Personal information
- Full name: Joseph Grace
- Date of death: January 1959
- Position: Forward

Senior career*
- Years: Team / Apps / (Gls)
- Bohemians
- Belfast Celtic
- Drumcondra

International career
- 1926: Irish Free State / 1 / (0)

= Joe Grace (Irish footballer) =

Irish footballer (??–1959)

Joe Grace was an Ireland international footballer.

==International career==
On 21 March 1926, Grace made his only appearance for the Irish Free State national football team in a 3–0 defeat to Italy in Turin.

His appearance at international level was controversial as the selectors included the former Belfast Celtic defender who was playing in the Leinster Senior League with Drumcondra at the time.

Grace had previously appeared for the Ireland amateur international team in November 1920 in a 4–0 defeat to England at Solitude, Belfast.
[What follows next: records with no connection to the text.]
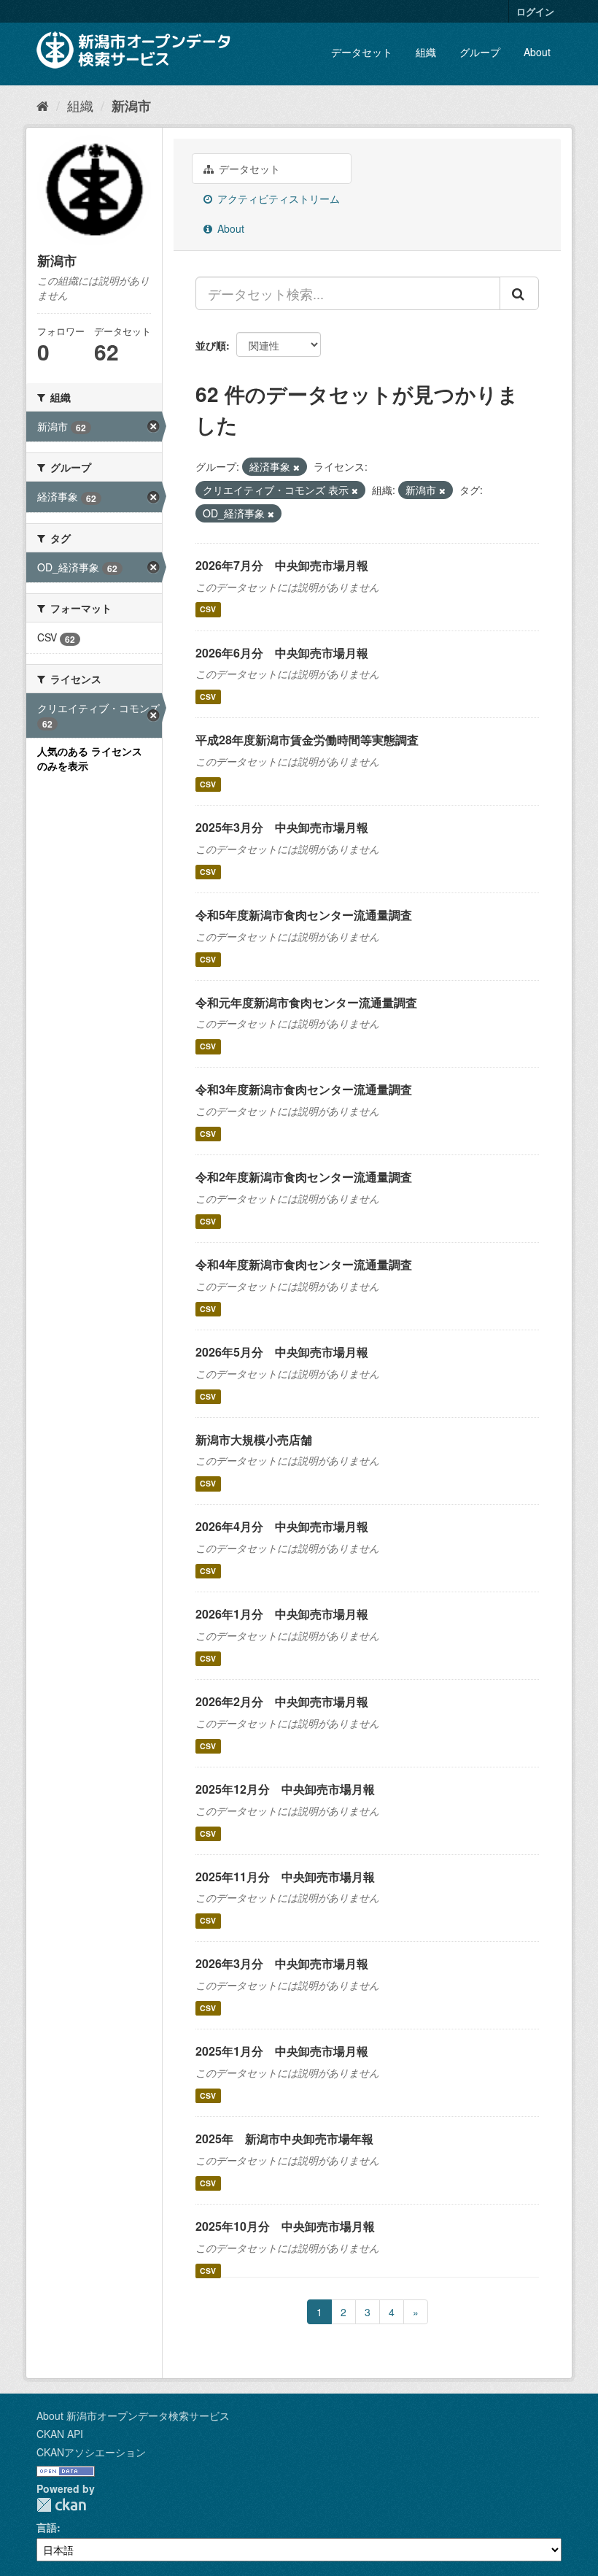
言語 (46, 2527)
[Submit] (519, 293)
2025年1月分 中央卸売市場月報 (281, 2051)
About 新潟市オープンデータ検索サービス (133, 2415)
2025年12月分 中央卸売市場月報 (285, 1789)
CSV (208, 609)
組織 (426, 52)
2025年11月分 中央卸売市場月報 (285, 1876)
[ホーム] (42, 105)
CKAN (61, 2505)
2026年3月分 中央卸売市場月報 (281, 1963)
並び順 (210, 345)
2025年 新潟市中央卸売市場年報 (284, 2138)
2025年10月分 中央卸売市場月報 (285, 2226)
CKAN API (59, 2433)
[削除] (296, 467)
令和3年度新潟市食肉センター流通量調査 (303, 1089)
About (537, 52)
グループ (479, 52)
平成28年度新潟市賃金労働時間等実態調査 (307, 739)
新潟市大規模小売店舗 (253, 1439)
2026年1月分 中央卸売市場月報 (281, 1613)
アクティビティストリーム (277, 198)
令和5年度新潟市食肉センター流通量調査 (303, 914)
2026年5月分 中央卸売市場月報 (281, 1351)
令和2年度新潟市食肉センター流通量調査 (303, 1176)
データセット (361, 52)
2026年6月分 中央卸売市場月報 (281, 652)
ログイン (535, 11)
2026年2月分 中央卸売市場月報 (281, 1701)
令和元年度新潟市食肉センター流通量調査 (306, 1002)
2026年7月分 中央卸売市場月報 (281, 565)
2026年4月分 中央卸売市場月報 (281, 1526)
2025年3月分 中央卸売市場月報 (281, 827)
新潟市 (131, 105)
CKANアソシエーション (91, 2452)
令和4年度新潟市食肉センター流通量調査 (303, 1264)
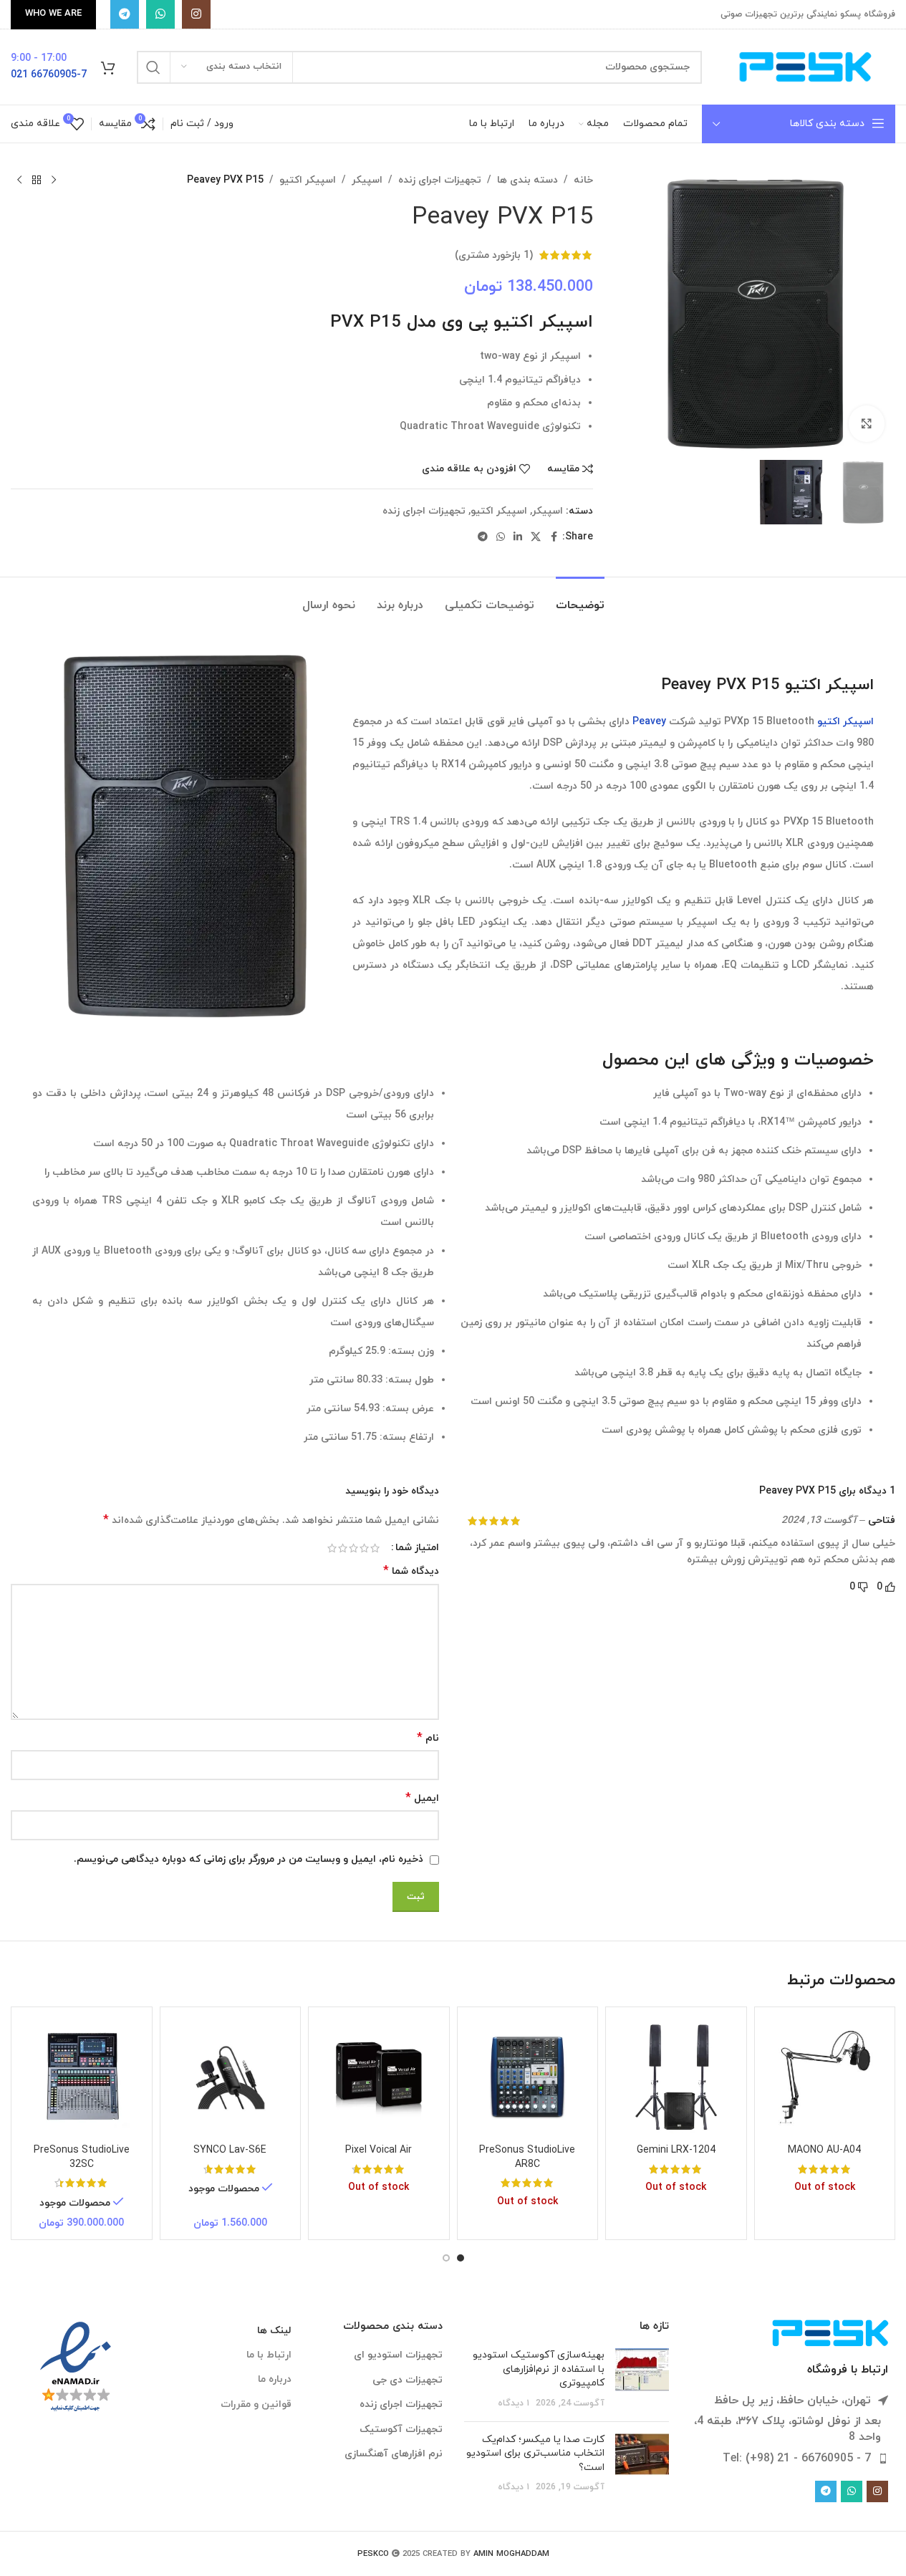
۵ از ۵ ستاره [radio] (332, 1548)
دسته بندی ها (527, 180)
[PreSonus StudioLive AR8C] (527, 2077)
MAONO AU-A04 (824, 2150)
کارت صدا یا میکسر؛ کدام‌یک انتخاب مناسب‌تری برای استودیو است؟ (535, 2453)
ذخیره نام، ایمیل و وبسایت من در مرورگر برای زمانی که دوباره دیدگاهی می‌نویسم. (248, 1859)
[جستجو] (153, 67)
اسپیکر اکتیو (307, 180)
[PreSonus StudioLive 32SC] (81, 2077)
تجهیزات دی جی (407, 2380)
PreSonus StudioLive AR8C (527, 2157)
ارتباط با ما (268, 2355)
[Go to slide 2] (446, 2258)
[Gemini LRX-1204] (676, 2077)
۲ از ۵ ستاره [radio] (364, 1548)
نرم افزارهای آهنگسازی (393, 2454)
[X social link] (535, 537)
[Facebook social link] (553, 537)
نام (428, 1738)
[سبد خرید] (108, 67)
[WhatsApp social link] (160, 14)
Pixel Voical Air (378, 2150)
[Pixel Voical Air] (378, 2077)
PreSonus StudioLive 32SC (82, 2157)
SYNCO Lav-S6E (229, 2150)
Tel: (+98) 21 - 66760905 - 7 (797, 2458)
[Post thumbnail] (642, 2379)
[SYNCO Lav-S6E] (230, 2077)
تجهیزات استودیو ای (398, 2355)
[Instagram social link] (196, 14)
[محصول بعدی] (19, 180)
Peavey (649, 722)
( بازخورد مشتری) (494, 254)
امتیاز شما (417, 1548)
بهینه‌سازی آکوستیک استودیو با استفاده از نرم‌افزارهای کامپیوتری (538, 2369)
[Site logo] (805, 66)
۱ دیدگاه (513, 2403)
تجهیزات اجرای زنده (439, 180)
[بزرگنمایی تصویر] (867, 423)
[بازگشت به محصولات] (36, 180)
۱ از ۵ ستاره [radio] (375, 1548)
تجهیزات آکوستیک (401, 2429)
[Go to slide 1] (460, 2258)
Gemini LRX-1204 (676, 2150)
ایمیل (422, 1798)
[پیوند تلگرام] (124, 14)
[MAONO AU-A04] (825, 2077)
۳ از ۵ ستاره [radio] (353, 1548)
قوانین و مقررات (256, 2404)
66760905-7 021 (49, 75)
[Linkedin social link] (517, 537)
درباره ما (274, 2379)
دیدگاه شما (411, 1571)
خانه (583, 180)
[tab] (580, 598)
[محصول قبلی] (53, 180)
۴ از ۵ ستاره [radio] (342, 1548)
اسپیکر (367, 180)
This was an all island team.

==Club career==
In 1927, Drumcondra became the first non-senior team south of the border to win the FAI Cup. They were competing in the Leinster Senior League at the time.

Grace, a tall, commanding, centre-half was hugely influential as Drumcondra defeated Brideville 1–0 in the final.

Drumcondra further enhanced their reputation and paved their way for promotion to the League of Ireland by reaching the final again the following year losing 2–1 to Bohemians.